Challenges in Designing Flexible Clean Room/Laboratory Facilities

Dave Tash, AECOM
Edward Weaver, AECOM

Cleanrooms and laboratories are energy intensive spaces, with significant opportunities for improved efficiency. However, their inherent complexity creates unique challenges to maintain the required environmental performance when combined in a single facility. Some of these challenges include:
Special environmental considerations and high ventilation rates, which can consume from 4 to 100 times more energy per square foot than conventional buildings;
High air recirculation for maintaining a clean environment versus single pass air as makeup for chemical lab exhaust systems. These are competing requirements that require careful planning and close collaboration with the users;
Research environment mandates for flexibility to accommodate various forms of research, which can be costly to incorporate and escalate the operational cost;
High ceiling elevations are often required to allow for installation of some unique and specialty research equipment. Higher ceilings in laboratory and cleanroom environments have direct impact on the amount of air circulation within these spaces;
Variations in program diversity in a mixed research environment, as well as allowing for uncertain future build-out or additional process equipment, makes accurate estimation of process/plug loads and HVAC system capacity difficult.

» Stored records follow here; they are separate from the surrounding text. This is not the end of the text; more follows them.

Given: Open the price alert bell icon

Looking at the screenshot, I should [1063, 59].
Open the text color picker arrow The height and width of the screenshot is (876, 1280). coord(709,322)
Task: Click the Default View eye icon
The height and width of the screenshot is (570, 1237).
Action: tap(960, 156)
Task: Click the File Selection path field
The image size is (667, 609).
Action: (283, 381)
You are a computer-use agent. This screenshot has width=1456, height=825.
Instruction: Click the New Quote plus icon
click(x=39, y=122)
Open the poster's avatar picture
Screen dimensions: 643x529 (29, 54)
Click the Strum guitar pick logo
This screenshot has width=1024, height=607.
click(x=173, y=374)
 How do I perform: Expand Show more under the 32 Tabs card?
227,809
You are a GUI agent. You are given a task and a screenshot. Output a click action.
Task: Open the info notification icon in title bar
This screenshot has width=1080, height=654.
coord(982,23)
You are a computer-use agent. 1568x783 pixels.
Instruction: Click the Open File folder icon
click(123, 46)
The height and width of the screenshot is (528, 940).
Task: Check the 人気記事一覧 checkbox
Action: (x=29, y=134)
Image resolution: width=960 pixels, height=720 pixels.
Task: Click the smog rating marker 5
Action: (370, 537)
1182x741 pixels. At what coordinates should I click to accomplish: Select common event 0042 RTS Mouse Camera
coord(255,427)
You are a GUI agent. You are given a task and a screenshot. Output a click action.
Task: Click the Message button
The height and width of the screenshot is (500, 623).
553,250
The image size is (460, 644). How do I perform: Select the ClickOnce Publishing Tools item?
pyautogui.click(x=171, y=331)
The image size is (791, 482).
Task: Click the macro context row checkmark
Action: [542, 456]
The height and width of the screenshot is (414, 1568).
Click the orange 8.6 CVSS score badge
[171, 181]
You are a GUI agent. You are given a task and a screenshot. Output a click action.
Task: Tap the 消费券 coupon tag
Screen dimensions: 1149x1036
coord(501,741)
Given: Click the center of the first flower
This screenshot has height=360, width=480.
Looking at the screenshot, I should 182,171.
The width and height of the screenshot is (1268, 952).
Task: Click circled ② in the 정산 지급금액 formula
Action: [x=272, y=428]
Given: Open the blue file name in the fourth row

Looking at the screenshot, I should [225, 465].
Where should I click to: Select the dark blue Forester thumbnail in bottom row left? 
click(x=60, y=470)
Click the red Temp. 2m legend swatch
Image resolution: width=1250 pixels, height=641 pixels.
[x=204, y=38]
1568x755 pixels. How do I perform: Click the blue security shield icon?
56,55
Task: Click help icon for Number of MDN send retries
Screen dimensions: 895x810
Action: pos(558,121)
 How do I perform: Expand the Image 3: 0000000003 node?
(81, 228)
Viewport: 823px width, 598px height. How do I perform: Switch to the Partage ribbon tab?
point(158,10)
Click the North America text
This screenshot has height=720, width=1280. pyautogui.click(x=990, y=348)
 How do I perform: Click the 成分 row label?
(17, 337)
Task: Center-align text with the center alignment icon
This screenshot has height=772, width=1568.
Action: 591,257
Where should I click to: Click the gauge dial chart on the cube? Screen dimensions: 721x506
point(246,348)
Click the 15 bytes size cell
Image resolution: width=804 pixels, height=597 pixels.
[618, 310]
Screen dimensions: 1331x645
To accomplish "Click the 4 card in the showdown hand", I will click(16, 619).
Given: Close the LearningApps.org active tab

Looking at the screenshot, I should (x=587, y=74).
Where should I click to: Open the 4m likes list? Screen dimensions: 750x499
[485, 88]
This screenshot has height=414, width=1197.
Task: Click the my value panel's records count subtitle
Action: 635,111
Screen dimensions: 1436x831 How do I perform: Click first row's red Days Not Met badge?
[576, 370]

This presentation reviews these challenges and discusses how they were addressed in 100,000/10,000/1,000/100 cleanroom classification lab environments. This new state-of-the-art facility will house critical NASA scientific cleanroom laboratories, with a program consisting of six types: Laser/Calibration/Sensor, Chemistry, Electronics, Prototyping, Clean Rooms, and Special, which includes a Machine Shop, Mechanical and Electrical Fabrication Labs, and a High Intensity Radiated Fields Lab. This facility in Hampton, VA will play a major role in NASA Langley's mission and contributions to aerospace, atmospheric sciences and technology commercialization, to enhance our understanding and improve lives.

Learning Objectives

  • Participants will learn about the challenges associated with planning and designing 100,000/10,000/1,000/100 class cleanroom laboratories with many programmatic complexities.
  • Participants will learn about the planning, engineering and operational approaches to establishing the right balance between providing a clean environment and providing safe laboratories for the researchers.
  • Participants will learn about the specific strategies to providing cost effective and energy efficient facility while including the appropriate level of flexibility to accommodate future unknown research programs.
  • Participants will learn about the engineering options considered during the early project planning stage and the rationales used for selecting the ultimate option.

Biographies:

Dave Tash is a principal at AECOM. He leads the HC & life sciences engineering practice at the DC office and is the AECOM North America Lab & Pharma Market Sector leader. Mr. Tash has led numerous projects for US government such as NIH, USDA, NASA, GSA and DoD among others. He holds MS and BS in M.E. from the University of NC at Charlotte. His registrations include PE in several states and LEED AP, BD+C. He is a member of I2SL and co-founder and president of the I2SL National Capital chapter.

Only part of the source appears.